> **INFORMATION SHOWN**:
'''

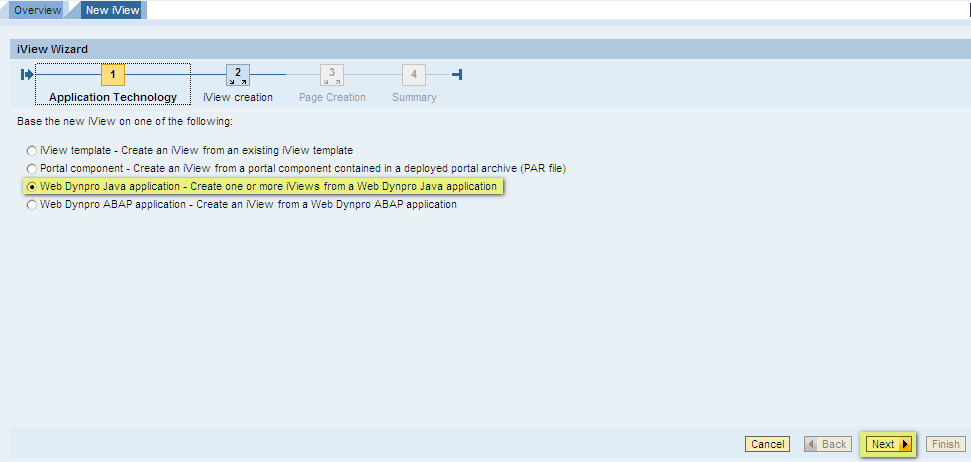
Task: Click the roadmap start arrow marker
Action: point(27,75)
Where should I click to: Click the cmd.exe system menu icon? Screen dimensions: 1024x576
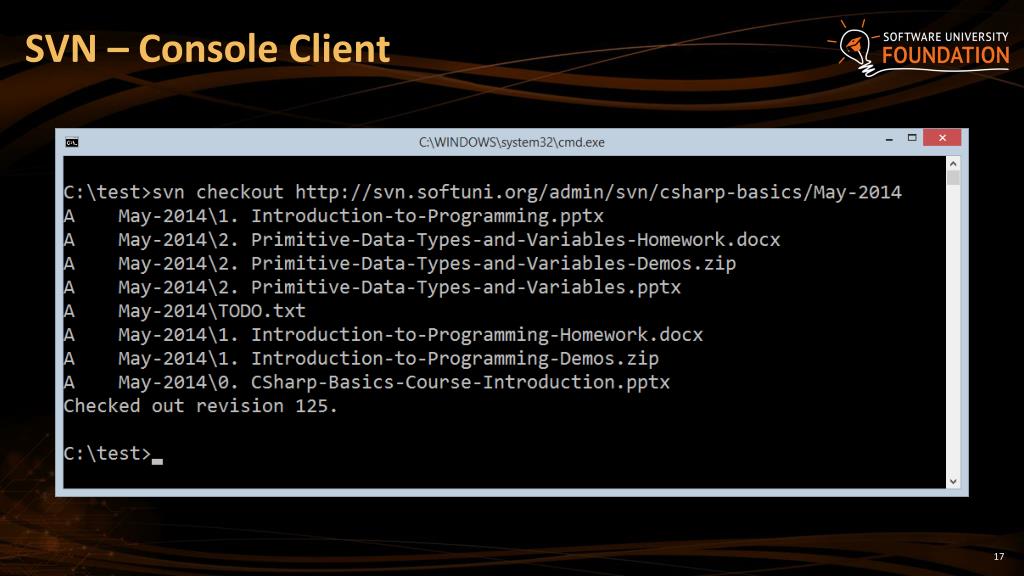tap(72, 142)
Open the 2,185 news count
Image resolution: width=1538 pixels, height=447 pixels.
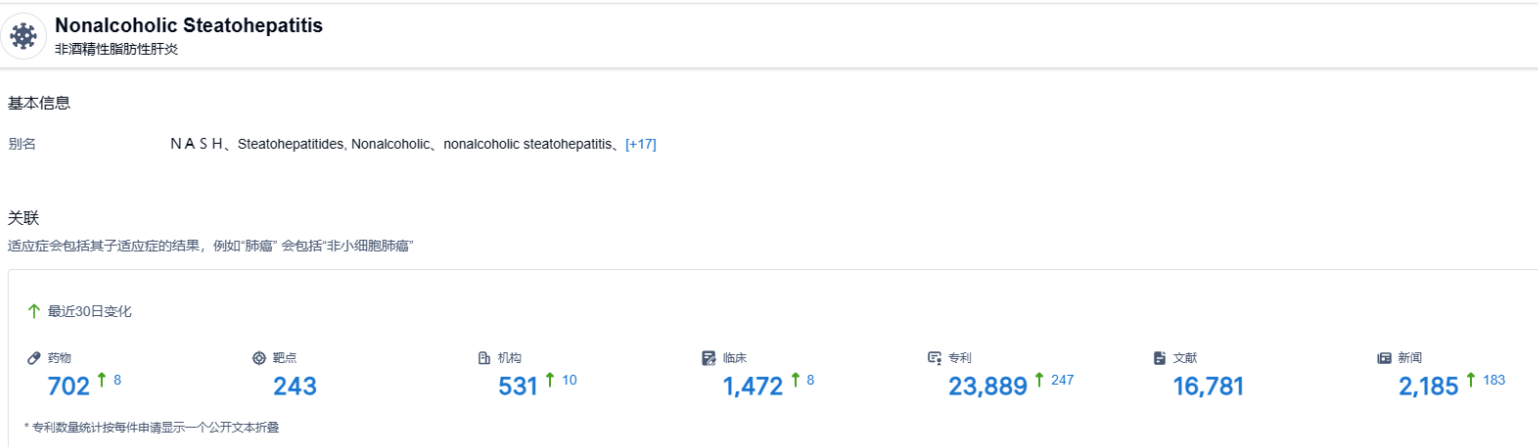click(x=1428, y=386)
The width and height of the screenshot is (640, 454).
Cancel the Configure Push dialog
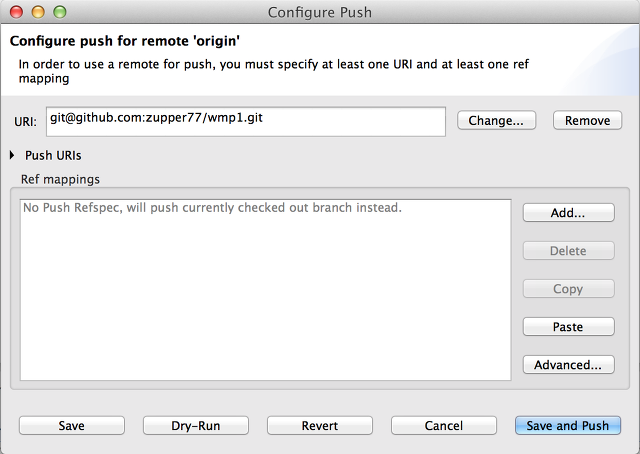coord(444,425)
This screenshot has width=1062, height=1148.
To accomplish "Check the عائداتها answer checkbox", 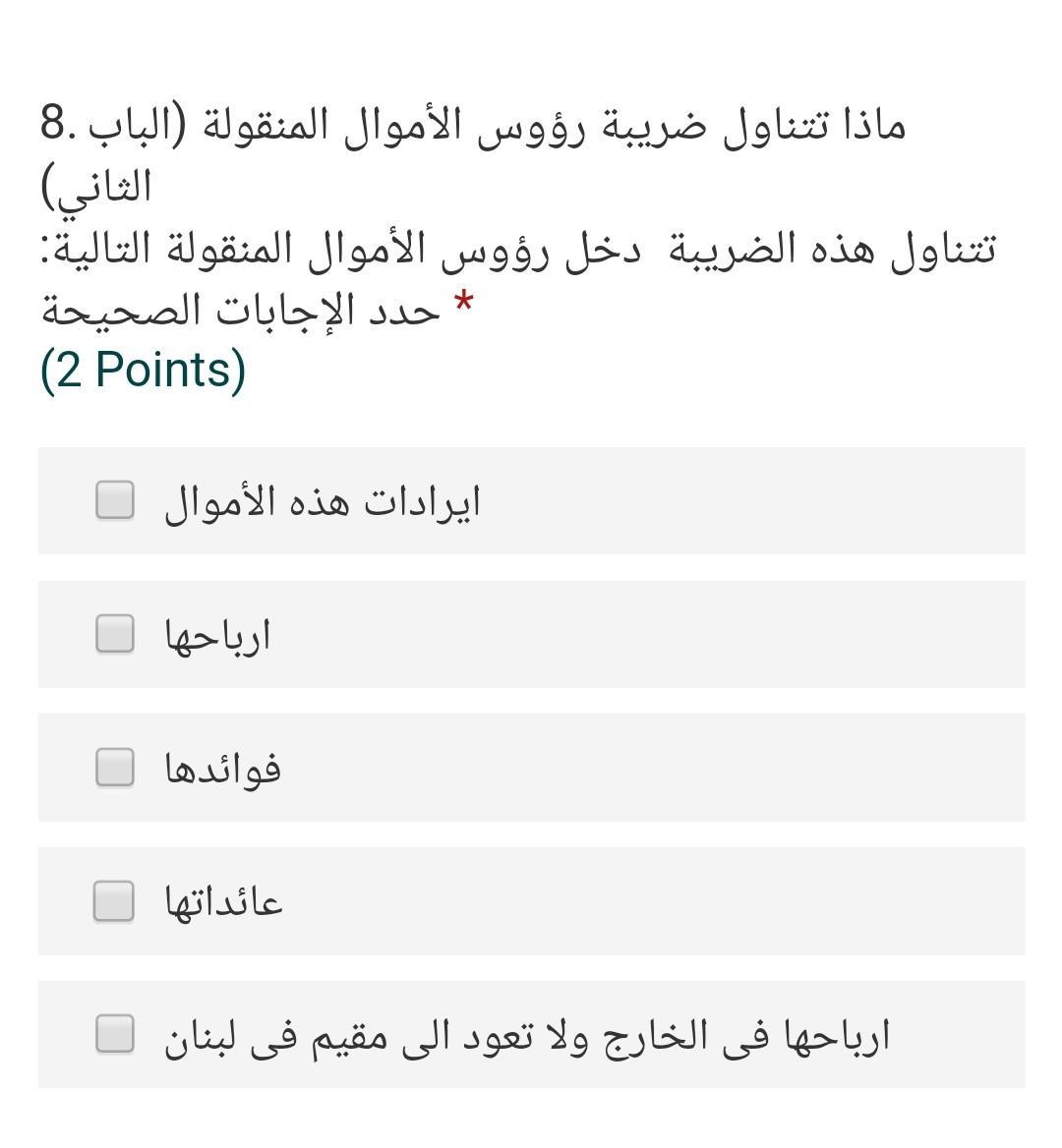I will pos(113,901).
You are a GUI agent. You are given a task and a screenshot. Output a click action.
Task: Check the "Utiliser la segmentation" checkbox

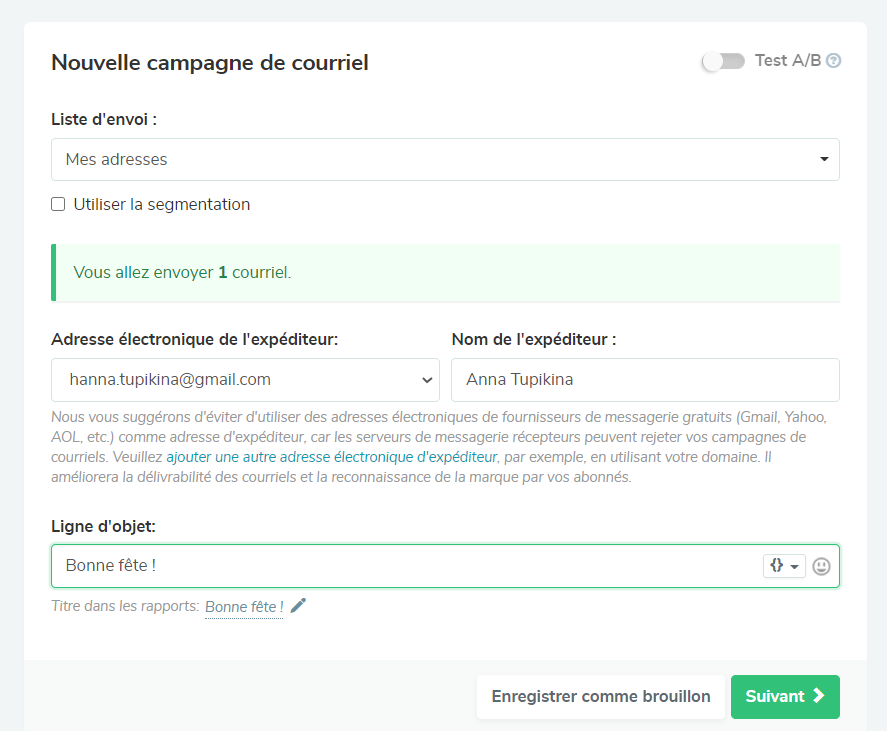(x=58, y=204)
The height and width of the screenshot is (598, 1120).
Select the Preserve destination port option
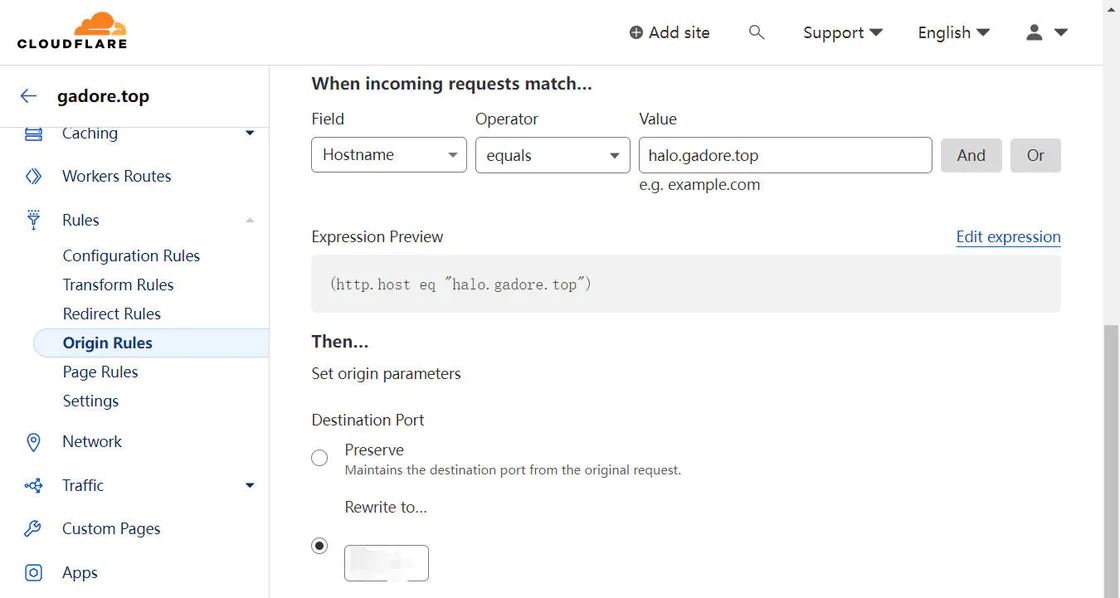point(320,458)
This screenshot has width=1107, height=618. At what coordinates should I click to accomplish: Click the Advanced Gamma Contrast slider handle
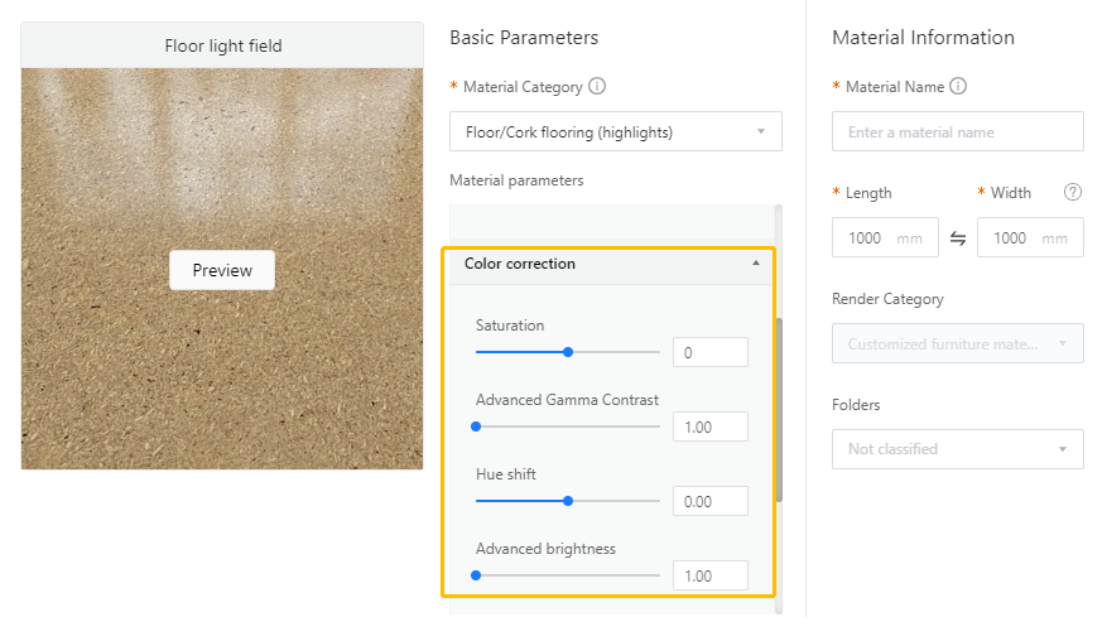pos(476,426)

'''

Return nothing except the lines from the one containing "This screenshot has width=1107, height=618." through the final line of the data, copied exactly. Leave out all pictures.

This screenshot has width=1107, height=618. At what coordinates should I click to accomplish: Click the Advanced Gamma Contrast slider handle
pos(476,426)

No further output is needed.